TASK A — According to the article on the Kazakh court rulings, what sentences did the court in Zaysan hand to Murager Alimuly and Qaster Musakhanuly?
TASK B — From the article on the Kazakh court rulings, reproduce word for word the passage that begins at the words "The decisions by" and stops after the words "Sautbay and Sweden?".

SELECTED PASSAGE —
= = = = =
On January 16, a court in the town Zharkent ruled that Tilek Tabarikuly was to face a six-month in a labour camp for illegally entering Kazakhstan. Five days later, another court, this time in Zaysan, handed one-year prison sentences to Murager Alimuly and Qaster Musakhanuly for the same reason. More importantly, all three avoided, for the time being, deportation back to China, contrary to the demands of the respective prosecutors .

The decisions by the Kazakh courts were certainly welcomed by the detainees and their supporters, who gathered outside the courthouses and, as was the case in Zaysan, ended up being fined for “disobeying the police”. Avoiding deportation to China was the main objective. However, the cases, each with their own peculiarities, are far from settled as it has not been clarified what will happen with the detainees once their sentences expire. Will they be able to remain in the country or will they have to request asylum somewhere else, as was the case with Sayragul Sautbay and Sweden?

Despite the future status of the detainees remaining unclear, the current developments raise a number of questions regarding the state of Kazakh-Chinese relations and Nur-Sultan’s approach in dealing with Beijing’s actions in Xinjiang. Since the start of China’s campaign of imprisonment of Uyghurs, Kazakhs and other minorities, Kazakhstan has had to satisfy its large neighbour while also keeping in check domestic protests and movements. The latest judgments of the Kazakh courts seem to be part of the authorities’ overarching strategy.

It would be a mistake to interpret the non-deportation of the detainees as a shift in the government’s approach. While Beijing would much rather have the fugitives back in China, as it reportedly requests the Kazakh authorities to do, their deportation back to Xinjiang, where they would most certainly face torture and other abuses, would cause a PR backlash for Beijing and its campaign to portray the different reports in the Western media as distorted facts. Additionally, it would most likely lead to protests in Kazakhstan which, although not large in size, would hinder the country’s reputation abroad at a time where other civil society groups in the Central Asian nation are voicing their demands.
= = = = =
Extracted rows —
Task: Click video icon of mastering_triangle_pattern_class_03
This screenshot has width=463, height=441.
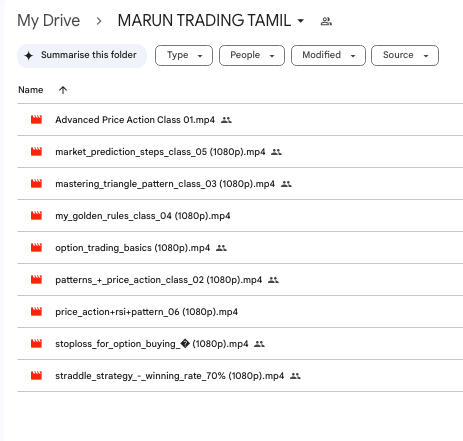Action: tap(36, 183)
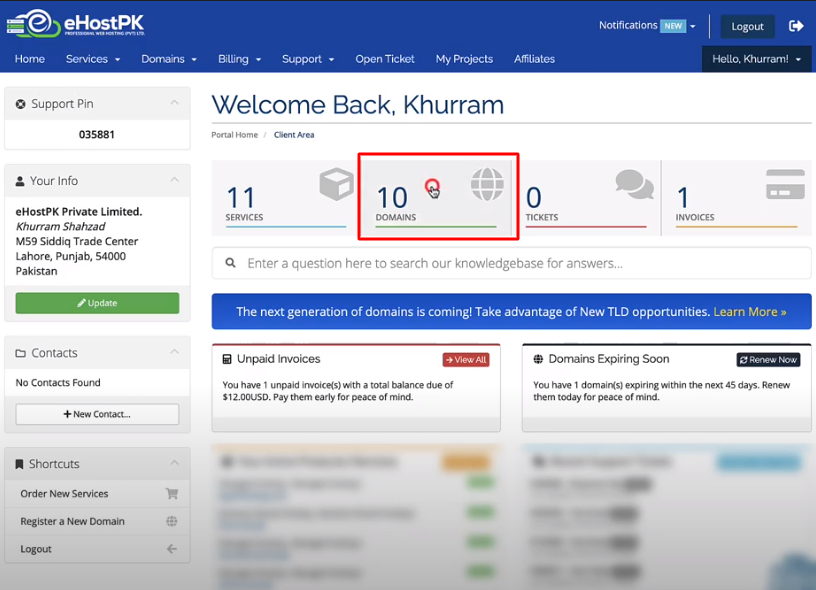816x590 pixels.
Task: Collapse the Support Pin panel
Action: coord(174,103)

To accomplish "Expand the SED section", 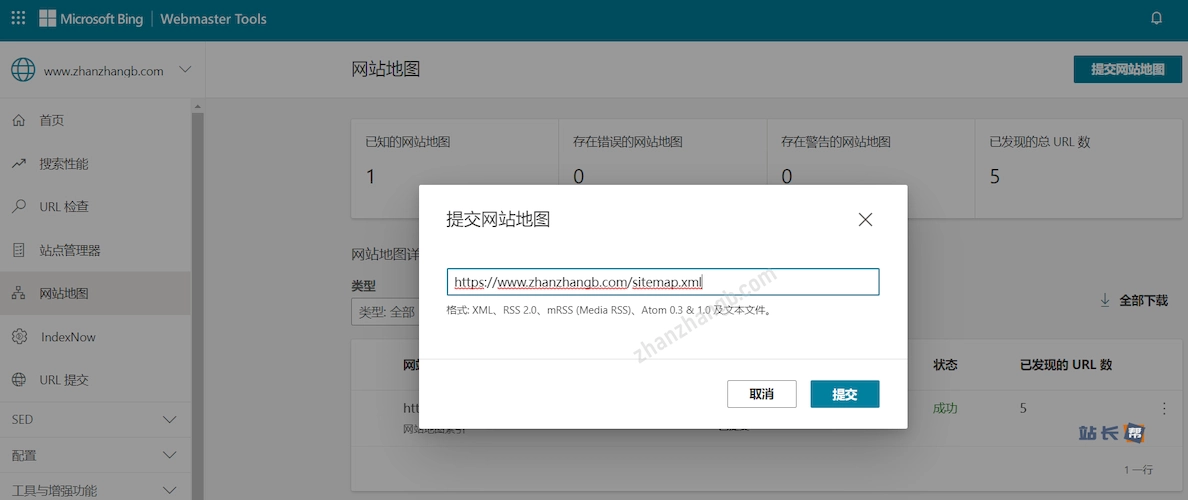I will [170, 420].
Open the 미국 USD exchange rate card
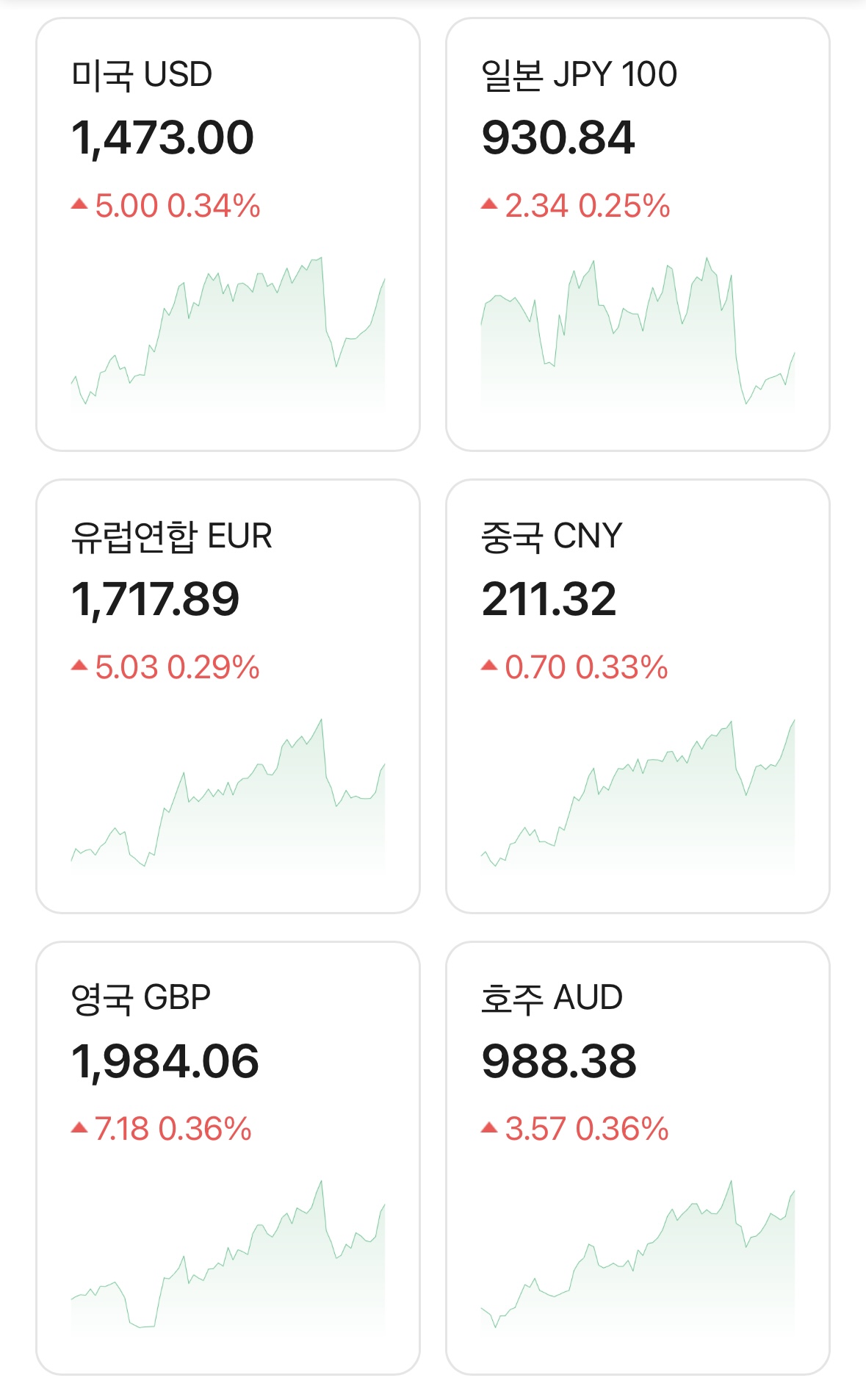 coord(228,234)
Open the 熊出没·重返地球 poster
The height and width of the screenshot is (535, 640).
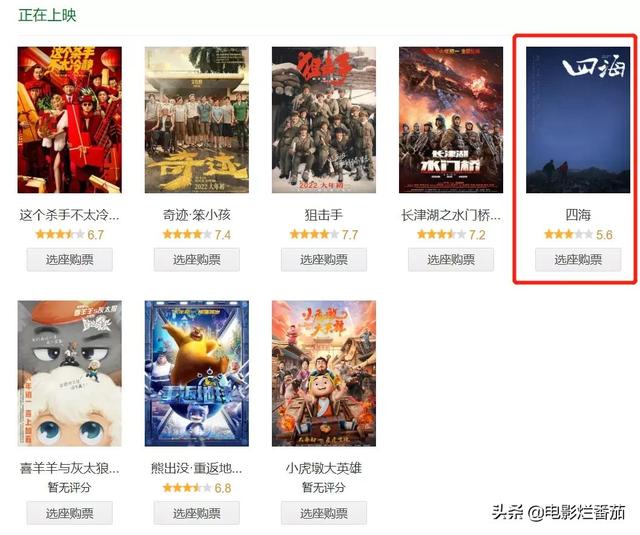point(197,373)
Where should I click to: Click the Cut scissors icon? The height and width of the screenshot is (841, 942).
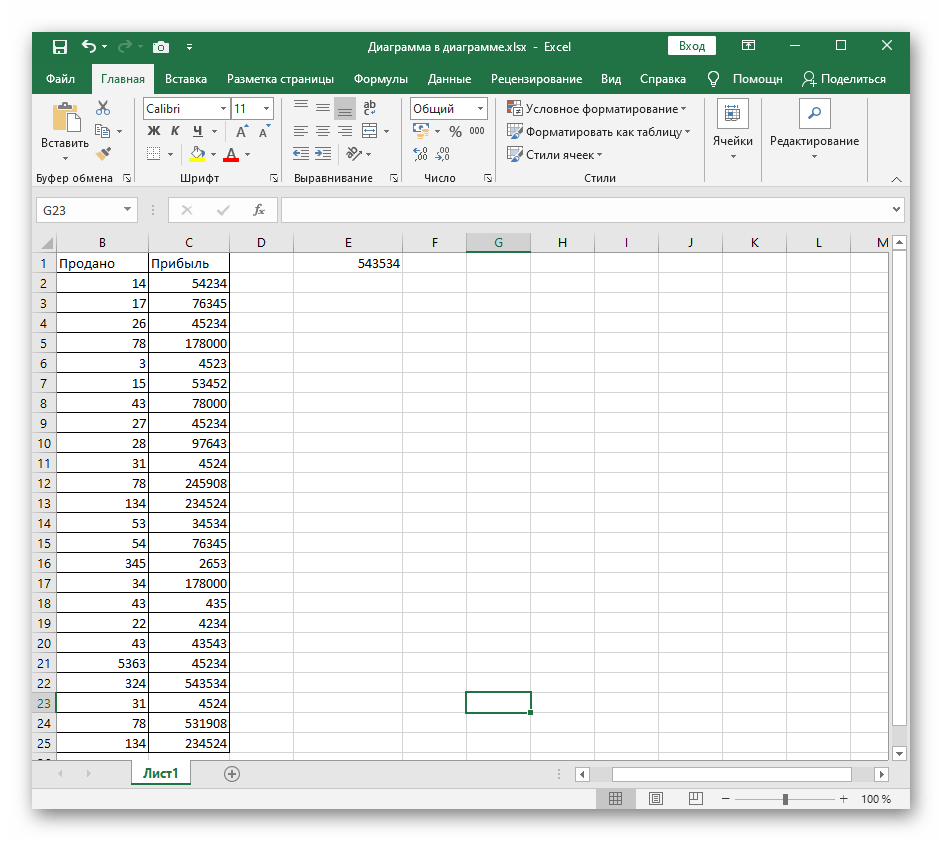(103, 108)
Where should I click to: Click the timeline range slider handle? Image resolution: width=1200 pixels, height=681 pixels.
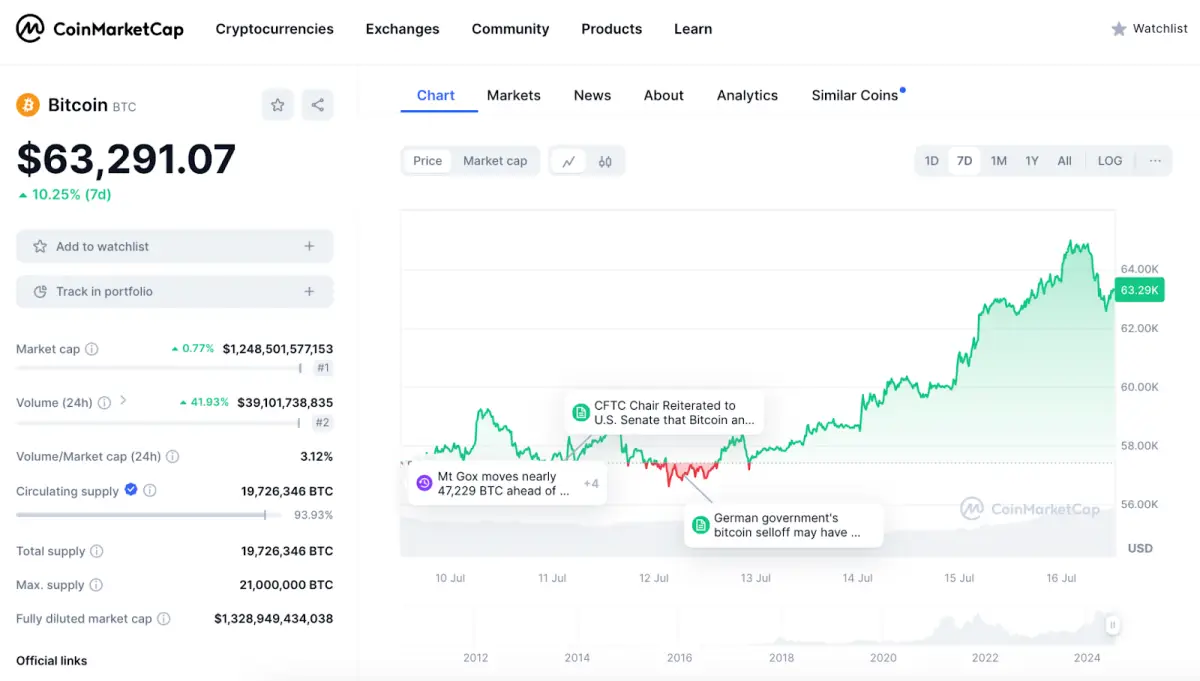pos(1112,625)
= = = = =
FINAL RESULT A — One-year prison sentences.

FINAL RESULT B —
The decisions by the Kazakh courts were certainly welcomed by the detainees and their supporters, who gathered outside the courthouses and, as was the case in Zaysan, ended up being fined for “disobeying the police”. Avoiding deportation to China was the main objective. However, the cases, each with their own peculiarities, are far from settled as it has not been clarified what will happen with the detainees once their sentences expire. Will they be able to remain in the country or will they have to request asylum somewhere else, as was the case with Sayragul Sautbay and Sweden?